The line containing "Task: Select the" and every line after it, through the end of the records below, are to be reproduced exactly, with the pictures left out.

# # # #

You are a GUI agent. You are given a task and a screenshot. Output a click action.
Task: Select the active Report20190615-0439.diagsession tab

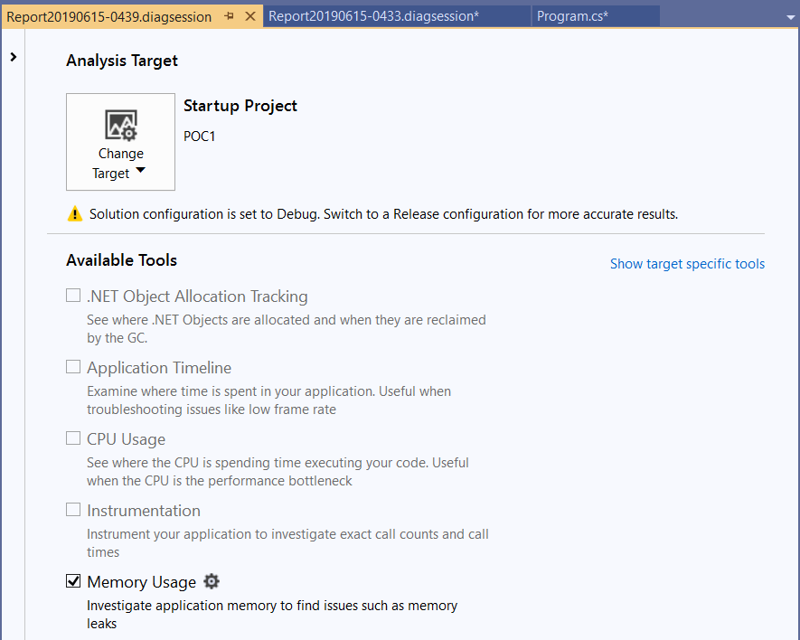pos(108,17)
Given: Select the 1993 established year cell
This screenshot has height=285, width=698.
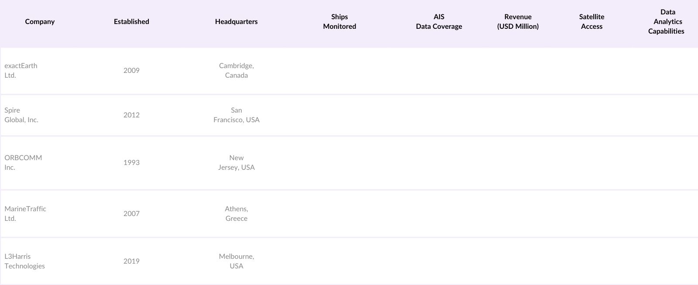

# # # #

## Output for this task
Task: Select the active Report20190615-0439.diagsession tab

pos(108,17)
Given: Select the 1993 established year cell
This screenshot has height=285, width=698.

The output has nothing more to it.